▶ **Vorliegender Text**
************

# Wie Buchstaben in der Console unterstreichen ?



## Sneaker (8. April 2003)

Hallo
Ich würde gerne wissen wie ich Buchstaben in der Console unterstreiche ?
sprache C++ mit MFC oder was ihr halt wollt 

Schon jetzt danke


----------



## Mr.Undertaker (11. April 2003)

Soviel ich weiß, stellt die Console doch nur ASCII dar, und da wäre das ja dann nicht möglich....


----------



## Tobias K. (11. April 2003)

moin


also standartmäßig wirst du da nichts finden!
da wirst du dir selbst was zusammenbasteln müssen!


mfg
umbrasaxum


----------



## Sneaker (12. April 2003)

aber gesehen hab ich das schon mal aber wie soll ich mir das zusammen basteln ?
naja dann muss ich statt unterstreichen farbig machen...


----------



## bitmaster (13. April 2003)

Klar kannst dus unterstreichen!!
Halt nur mit ASCII Zeichen, oder wie du schon geschrieben hast
farbig machen!!

PS: Für eine Hervorhebung würde ich dir leuchtend Weiss empfehlen!


----------



## Tobias K. (13. April 2003)

************

▶ **Quelldaten**
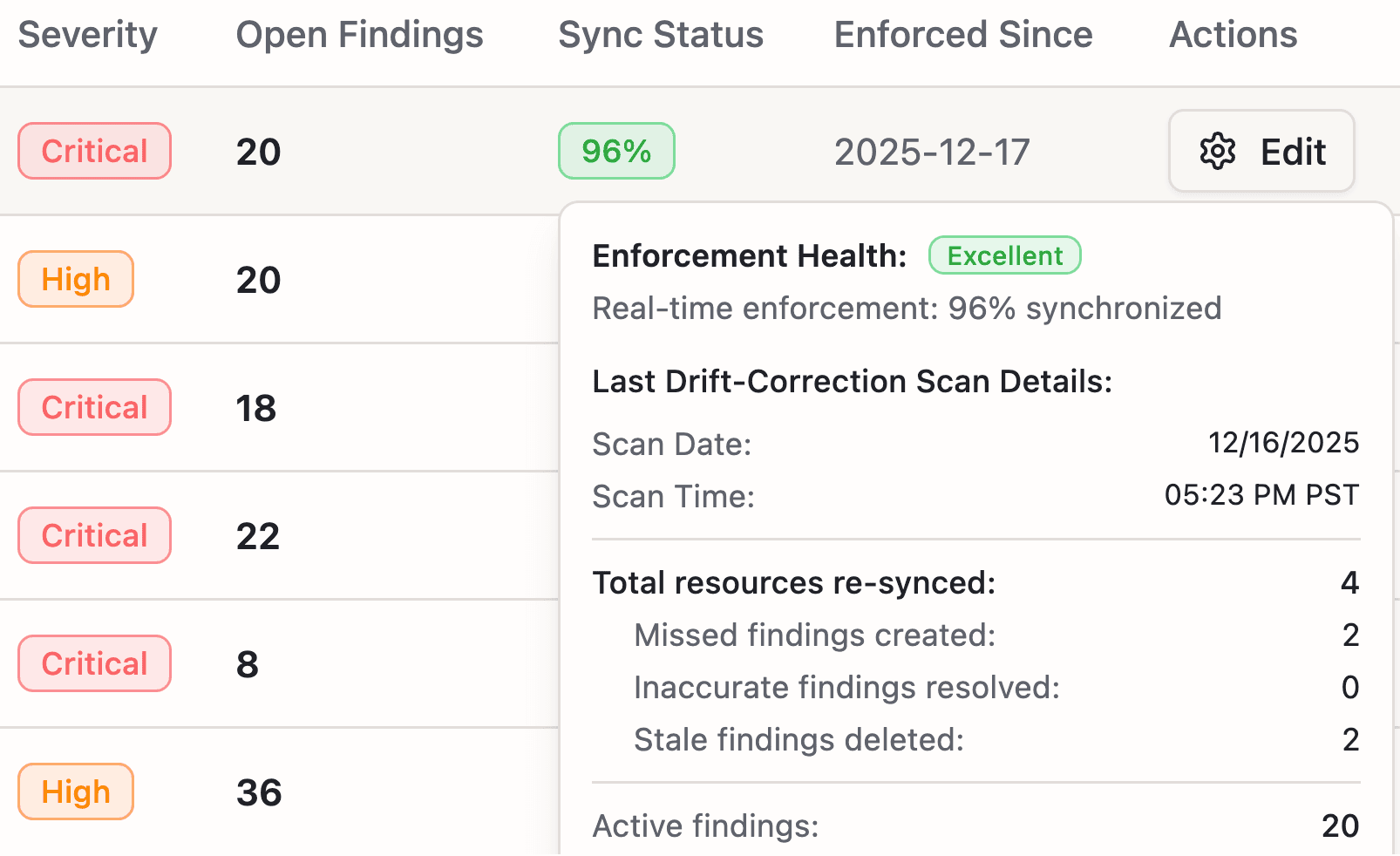Screen dimensions: 1400x856
Task: Click the Critical badge beside 22 open findings
Action: (x=93, y=535)

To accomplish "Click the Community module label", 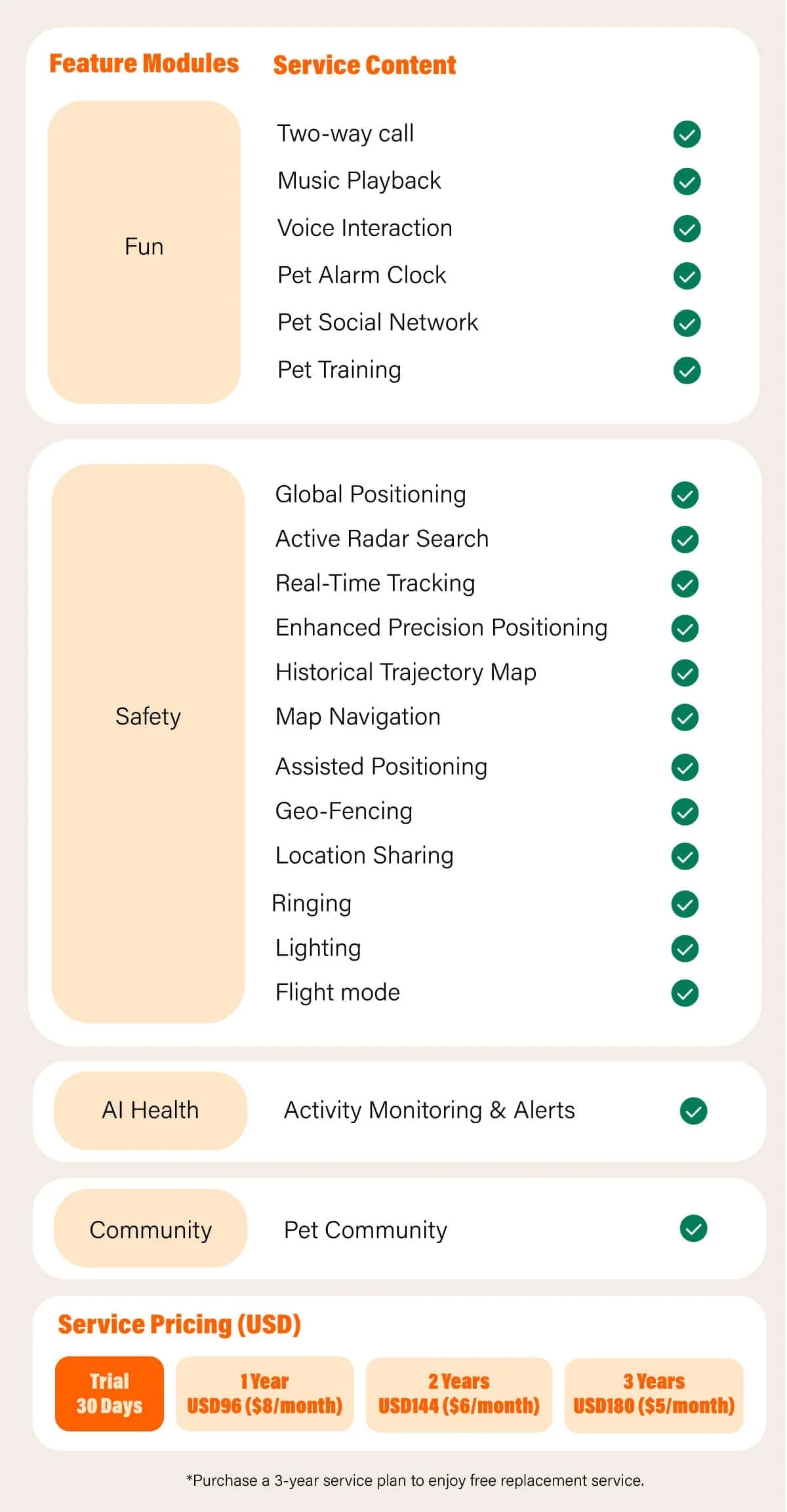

************

▶ **Aufgabe**
Schreiben Sie die Diskussion über das Unterstreichen von Buchstaben in der Konsole weiter, beginnend mit dem Text des Beitrags von Tobias K. vom 13. April 2003.

▶ **Ausgabe**
moin


um mal klarheit zu schaffen:

unterstreichen = strich unter text
oder
unterstreichen = test so gestallten das er auffällig ist


mfg
umbrasaxum


----------



## Mr.Undertaker (13. April 2003)

Also einen Strich unter ein ASCII zeichen ist ja nicht möglich, höchstens in der nächsten Zeile.
Farbe usw. ist natürlich möglich. (@bitmaster.... leuchtend weiß.. sehr witzig  )
Sind wir uns nun einig???    ;-)


----------



## Tobias K. (13. April 2003)

moin

genau das meinte ich!

jetzt ist nur noch die frage über welchen conpiler wir sprechen!


mfg
umbrasaxum


----------



## bitmaster (13. April 2003)

Mit ne neuen Zeile hab ich das auch gemeint!!

Er hat doch oben gepostet dass er mit MFC codet, und wenn schon
dass ist doch sowieso nicht Compilerabhängig, oder?


----------



## Tobias K. (14. April 2003)

moin


achja MFC dann natürlich VisualC++.

dann sollte man mal die suchfunktion benutzen! über das thema "farbiger text" wurde schon oft gesprochen!



mfg
umbrasaxum


----------



## Sneaker (14. April 2003)

farbig weiss ich ja
hab auch extra ne klasse von meinem info lehrer bekommen die mir alles ab nimmt aber leider halt nicht untersteicht...

naja egal...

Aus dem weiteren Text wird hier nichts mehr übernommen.